Р. S. № 1. В вашем саду уже поспела рябина.
Р. S. № 2. Часто читаю «Всадника без головы», которого ты мне подарила на прощанье. И всегда думаю о тебе в это время. Прощай!
Милый, дорогой Коля! Он вылился весь в этом письме… Такой нежный, кроткий, великодушный!.. Я раз десять подряд прочитывала тщательно исписанные строки, четыре длинные страницы, без единой кляксы, без одной ошибки, и готовилась приняться за него в одиннадцатый раз, как вдруг знакомые шаги заскрипели по песку аллеи. И прежде чем я успела сунуть письмо в карман, моя мачеха уже стояла передо мною. Я помертвела.
Дело в том, что все письма, которые приходили к нам, получала всегда сама мачеха. Но сегодня я встретила почтальона у калитки и взяла у него письмо Коли. Разумеется, я не понесла его к «ней», а вскрыла и прочла его тут же на скамейке в дубовой аллее.

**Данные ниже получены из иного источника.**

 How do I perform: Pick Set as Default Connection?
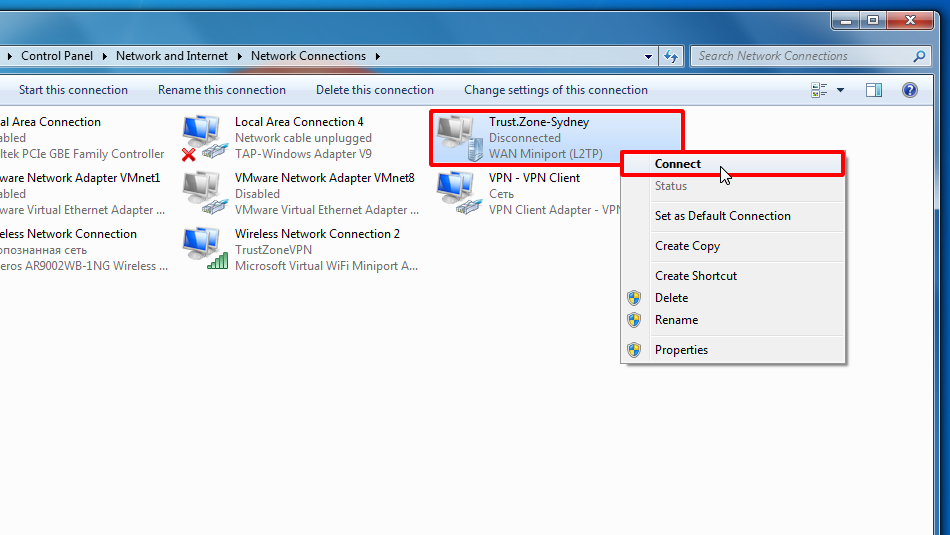[722, 216]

— Что это за бумага была сейчас у тебя в руках? — спросила меня мачеха, прищуриваясь по своему обыкновению и окидывая пронзительным взглядом всю мою фигуру.
Казалось, самое письмо Коли, зажатое в кулак, тлело у меня в руке, — так горячи были мои трепещущие пальцы. Потом они разом стали холодными, как лед, и вся я стала холодною, когда «она» мне снова сказала своим спокойным и строгим голосом:
— У тебя в руках было какое-то письмо. Как оно к тебе попало и что это за письмо?
Затем, помолчав немного, проговорила:
— Ты мне сейчас же покажешь это письмо, сию же минуту, Lydie!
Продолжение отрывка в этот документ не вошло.